Consider this definition of a factorial predicate. FAC(N,M) means that M = N!. (Remember, we need a predicate, not a function, at the top level in Prolog.)
```
factorial(0, 1).
factorial(N, F) :- N > 0, factorial(N-1, F1), F is N * F1.
```
Try it out. What is the result of fac(3,X)?
Use the text-based tracer to trace to the step
```
3-1-1-1 > 0? 
```
Does it succeed? Does it fail? If so, why? What happens next?
When you are done tracing, issue the query
```
3-1-1-1 > 0.
```
at the Prolog interpreter. What result do you get?
Ok, so why did the recursive factorial fail? (Hint: Try unifying factorial(3-1-1-1,X), that is, factorial(sub(sub(sub(3, 1), 1, 1), X) with factorial(0, 1).)
Fix factorial by forcing evaluation of the arithmetic. What is your code for factorial now? Confirm that factorial(3, X) works.
Try factorial(X,6). What happens?
That's disappointing, but if you think about it, there is no way Prolog could have figured out the answer. Except...
...by trying all the possible answers. Here is how that works:
```
solvefac(N,M) :- numlist(1, M, L), member(N, L), factorial(N, M).
```
Try out solvefac(X,6). Explain why it works. (To see what numlist does, just run numlist(1, 6, X).)

Step 4: The Game of Nim

In the game of Nim, two players alternately remove marbles from a pile of marbles. In each turn, a player must remove at least one marble, and at most half the marbles. The player who is left with one marble loses. We will represent the game state by a list of o functors, such as [o,o,o,o,o]. Your task is to write a predicate move(F, T) that checks whether one can legally move from game state F to game state T. For example,
```
move([o,o,o,o,o],Y).
Y = [o,o,o] ;
Y = [o,o,o,o] ;
fail
```
Hint: It is very easy to check whether T at least one less than F:
```
append(S, _, F), append(T, [o], S)
```
It is also easy to check that T is at most half as long as F. Append it to itself and check that you can still append more to get F.

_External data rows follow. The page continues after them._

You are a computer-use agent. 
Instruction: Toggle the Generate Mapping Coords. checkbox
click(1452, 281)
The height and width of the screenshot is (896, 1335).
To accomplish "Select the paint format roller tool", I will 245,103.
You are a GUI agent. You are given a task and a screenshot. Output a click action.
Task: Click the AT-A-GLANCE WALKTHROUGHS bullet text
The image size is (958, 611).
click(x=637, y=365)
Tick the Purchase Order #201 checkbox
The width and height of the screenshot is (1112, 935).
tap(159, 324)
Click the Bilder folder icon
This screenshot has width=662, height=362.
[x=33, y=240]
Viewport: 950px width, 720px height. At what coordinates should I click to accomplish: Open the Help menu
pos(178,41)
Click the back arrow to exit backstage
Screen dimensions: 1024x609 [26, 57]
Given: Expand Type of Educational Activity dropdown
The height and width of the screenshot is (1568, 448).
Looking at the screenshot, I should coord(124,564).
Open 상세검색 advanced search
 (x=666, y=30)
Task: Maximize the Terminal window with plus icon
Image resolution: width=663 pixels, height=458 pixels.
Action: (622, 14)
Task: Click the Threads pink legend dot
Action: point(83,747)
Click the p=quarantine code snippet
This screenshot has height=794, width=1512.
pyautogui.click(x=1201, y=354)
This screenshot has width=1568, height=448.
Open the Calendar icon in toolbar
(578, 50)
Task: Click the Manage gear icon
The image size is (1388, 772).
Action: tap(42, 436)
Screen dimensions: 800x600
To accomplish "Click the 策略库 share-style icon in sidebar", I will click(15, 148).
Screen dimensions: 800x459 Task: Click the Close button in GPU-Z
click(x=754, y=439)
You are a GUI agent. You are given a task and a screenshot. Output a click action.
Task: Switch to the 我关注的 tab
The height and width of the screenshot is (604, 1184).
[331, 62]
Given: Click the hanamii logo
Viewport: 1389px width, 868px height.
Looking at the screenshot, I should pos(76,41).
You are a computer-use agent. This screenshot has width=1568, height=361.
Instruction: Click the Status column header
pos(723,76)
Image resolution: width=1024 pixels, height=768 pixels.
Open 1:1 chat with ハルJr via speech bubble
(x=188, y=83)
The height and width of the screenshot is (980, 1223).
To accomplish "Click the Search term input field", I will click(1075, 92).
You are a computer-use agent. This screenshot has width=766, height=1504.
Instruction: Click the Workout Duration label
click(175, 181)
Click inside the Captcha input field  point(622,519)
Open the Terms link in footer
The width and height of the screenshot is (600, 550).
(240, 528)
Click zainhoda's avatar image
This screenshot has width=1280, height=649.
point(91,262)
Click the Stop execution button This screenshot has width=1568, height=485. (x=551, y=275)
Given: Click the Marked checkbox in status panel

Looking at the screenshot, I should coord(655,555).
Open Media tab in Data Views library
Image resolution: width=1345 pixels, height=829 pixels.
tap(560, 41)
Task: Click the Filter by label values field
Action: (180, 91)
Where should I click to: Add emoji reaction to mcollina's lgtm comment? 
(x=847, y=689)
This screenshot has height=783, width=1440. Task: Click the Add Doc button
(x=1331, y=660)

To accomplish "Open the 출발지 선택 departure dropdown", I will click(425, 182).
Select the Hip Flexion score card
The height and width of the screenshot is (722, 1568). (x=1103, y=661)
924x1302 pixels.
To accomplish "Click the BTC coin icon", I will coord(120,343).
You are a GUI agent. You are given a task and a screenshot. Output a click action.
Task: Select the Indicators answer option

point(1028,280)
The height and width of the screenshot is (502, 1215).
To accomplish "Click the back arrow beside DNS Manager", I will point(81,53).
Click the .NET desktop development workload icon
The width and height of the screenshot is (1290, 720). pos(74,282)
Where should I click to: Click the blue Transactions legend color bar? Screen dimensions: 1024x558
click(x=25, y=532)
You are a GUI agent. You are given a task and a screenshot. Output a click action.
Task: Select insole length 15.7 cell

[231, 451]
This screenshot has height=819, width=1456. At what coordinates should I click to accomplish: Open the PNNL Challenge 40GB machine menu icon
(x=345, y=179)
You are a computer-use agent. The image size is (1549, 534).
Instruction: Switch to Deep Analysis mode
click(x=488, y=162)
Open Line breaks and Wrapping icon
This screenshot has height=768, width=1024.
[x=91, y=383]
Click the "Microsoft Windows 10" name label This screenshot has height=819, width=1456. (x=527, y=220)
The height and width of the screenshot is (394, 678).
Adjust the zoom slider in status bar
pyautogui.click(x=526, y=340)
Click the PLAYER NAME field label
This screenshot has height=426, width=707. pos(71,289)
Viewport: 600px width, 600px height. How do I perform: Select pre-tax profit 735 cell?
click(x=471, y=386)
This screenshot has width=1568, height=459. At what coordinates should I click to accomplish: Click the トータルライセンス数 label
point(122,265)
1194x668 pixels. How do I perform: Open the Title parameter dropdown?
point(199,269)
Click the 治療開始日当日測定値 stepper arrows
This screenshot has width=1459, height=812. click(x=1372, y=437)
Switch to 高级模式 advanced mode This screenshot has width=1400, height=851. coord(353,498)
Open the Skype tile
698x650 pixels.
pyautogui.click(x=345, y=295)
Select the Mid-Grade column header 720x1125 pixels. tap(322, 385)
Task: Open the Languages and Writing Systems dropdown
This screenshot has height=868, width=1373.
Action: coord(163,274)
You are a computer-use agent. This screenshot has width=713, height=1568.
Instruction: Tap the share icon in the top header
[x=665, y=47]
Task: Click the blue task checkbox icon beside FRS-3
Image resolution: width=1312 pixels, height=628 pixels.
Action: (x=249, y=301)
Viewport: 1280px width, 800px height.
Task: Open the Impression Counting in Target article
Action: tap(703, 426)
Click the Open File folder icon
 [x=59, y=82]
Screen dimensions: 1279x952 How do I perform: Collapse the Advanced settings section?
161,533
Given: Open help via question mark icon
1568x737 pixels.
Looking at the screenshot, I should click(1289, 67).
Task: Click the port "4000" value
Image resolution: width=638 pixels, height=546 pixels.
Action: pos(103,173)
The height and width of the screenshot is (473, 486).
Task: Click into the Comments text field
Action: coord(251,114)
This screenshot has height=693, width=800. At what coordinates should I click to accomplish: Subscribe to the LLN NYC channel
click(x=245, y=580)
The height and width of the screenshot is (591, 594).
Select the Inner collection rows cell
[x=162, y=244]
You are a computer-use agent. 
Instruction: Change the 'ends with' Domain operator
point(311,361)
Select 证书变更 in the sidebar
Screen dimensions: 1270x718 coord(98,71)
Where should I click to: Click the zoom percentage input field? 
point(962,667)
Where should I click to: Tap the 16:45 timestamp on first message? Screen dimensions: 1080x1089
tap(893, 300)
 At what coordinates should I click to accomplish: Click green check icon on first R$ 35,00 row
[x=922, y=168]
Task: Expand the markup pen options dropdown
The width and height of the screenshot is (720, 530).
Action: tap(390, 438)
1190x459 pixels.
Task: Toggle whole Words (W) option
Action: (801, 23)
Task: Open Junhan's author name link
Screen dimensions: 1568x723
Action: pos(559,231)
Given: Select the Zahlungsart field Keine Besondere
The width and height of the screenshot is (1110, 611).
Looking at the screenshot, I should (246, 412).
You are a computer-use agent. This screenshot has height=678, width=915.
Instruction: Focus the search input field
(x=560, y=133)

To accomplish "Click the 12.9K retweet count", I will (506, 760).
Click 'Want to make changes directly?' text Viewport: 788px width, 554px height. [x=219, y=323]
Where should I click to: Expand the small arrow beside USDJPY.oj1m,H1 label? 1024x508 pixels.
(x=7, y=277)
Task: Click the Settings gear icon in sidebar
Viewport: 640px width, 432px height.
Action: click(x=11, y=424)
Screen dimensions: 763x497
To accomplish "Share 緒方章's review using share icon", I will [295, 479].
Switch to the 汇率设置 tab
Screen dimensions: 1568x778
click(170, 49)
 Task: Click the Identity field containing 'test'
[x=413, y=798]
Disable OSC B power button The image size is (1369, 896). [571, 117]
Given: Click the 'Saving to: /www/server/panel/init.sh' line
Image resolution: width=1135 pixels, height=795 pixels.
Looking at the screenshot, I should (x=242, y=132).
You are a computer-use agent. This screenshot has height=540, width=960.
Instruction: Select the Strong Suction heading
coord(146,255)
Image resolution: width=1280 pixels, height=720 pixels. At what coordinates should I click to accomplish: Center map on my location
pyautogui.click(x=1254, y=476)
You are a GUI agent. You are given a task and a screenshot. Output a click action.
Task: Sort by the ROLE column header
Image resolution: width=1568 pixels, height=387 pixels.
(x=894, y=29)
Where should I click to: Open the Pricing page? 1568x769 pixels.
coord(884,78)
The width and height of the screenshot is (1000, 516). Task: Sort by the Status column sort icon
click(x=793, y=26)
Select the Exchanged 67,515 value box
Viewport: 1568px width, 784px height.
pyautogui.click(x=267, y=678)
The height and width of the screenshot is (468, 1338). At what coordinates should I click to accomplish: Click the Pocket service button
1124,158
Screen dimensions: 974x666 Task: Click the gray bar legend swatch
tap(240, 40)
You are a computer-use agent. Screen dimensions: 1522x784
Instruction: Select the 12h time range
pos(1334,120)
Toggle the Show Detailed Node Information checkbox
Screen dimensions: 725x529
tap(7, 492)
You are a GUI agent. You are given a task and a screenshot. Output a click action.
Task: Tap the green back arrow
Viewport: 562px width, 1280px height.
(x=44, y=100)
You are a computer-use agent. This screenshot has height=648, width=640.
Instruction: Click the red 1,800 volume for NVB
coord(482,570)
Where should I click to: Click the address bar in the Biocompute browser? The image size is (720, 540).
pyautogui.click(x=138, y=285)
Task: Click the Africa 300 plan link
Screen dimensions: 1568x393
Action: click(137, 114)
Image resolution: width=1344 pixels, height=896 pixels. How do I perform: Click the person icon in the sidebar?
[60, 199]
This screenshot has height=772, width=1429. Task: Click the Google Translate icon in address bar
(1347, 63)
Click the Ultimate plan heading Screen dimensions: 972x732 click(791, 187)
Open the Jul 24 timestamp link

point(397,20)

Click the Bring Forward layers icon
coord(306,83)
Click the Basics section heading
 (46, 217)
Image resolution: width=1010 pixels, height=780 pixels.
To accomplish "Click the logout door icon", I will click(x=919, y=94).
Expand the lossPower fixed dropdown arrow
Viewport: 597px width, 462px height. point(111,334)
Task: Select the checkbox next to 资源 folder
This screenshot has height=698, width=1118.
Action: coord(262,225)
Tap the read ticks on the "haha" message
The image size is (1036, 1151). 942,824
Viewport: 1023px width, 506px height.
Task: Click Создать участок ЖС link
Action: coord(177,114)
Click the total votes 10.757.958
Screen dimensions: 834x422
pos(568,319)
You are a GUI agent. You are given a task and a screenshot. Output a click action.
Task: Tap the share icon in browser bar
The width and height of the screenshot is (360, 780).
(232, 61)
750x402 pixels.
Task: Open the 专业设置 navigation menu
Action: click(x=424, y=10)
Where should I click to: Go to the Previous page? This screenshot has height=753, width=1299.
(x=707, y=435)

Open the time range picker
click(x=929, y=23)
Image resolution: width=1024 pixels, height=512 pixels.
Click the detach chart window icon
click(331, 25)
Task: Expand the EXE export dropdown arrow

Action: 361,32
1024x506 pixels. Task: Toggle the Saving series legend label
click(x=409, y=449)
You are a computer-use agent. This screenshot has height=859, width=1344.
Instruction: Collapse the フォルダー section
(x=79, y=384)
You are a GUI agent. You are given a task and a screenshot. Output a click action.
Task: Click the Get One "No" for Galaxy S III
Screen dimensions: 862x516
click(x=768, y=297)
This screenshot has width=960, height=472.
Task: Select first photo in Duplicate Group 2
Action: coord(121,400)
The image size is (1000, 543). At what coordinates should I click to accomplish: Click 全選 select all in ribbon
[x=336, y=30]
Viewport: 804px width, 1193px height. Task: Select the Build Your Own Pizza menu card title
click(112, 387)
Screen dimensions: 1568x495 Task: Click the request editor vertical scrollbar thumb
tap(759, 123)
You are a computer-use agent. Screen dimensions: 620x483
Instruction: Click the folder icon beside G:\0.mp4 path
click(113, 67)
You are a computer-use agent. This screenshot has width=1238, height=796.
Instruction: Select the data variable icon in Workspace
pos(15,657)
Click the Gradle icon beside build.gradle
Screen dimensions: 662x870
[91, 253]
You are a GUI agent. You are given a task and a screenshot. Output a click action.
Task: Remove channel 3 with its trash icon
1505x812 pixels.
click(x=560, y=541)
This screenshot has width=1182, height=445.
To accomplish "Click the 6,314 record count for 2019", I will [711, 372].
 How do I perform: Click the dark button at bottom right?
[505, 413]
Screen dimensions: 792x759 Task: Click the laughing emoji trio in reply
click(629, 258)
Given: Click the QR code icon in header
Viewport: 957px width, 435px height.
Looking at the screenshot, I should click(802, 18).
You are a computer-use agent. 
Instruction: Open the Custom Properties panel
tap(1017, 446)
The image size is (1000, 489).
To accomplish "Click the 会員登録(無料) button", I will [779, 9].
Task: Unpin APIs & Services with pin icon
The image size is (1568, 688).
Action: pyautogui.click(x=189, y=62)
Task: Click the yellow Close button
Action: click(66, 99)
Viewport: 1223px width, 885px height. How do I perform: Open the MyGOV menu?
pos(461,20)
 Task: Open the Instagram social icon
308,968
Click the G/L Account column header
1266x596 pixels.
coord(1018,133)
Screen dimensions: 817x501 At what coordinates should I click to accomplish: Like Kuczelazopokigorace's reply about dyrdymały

What is your move predicate?
A position is a winning position if the player can force a win, no matter what the opponent does. In Prolog, this is very easy to check:
```
win(X) :- move(X,Y), not(win(Y)).
```
For example,
```
win([o,o,o,o,o]).
true ;
fail.
```
Try out marble lists of length 1 to 10. Which ones are winning positions?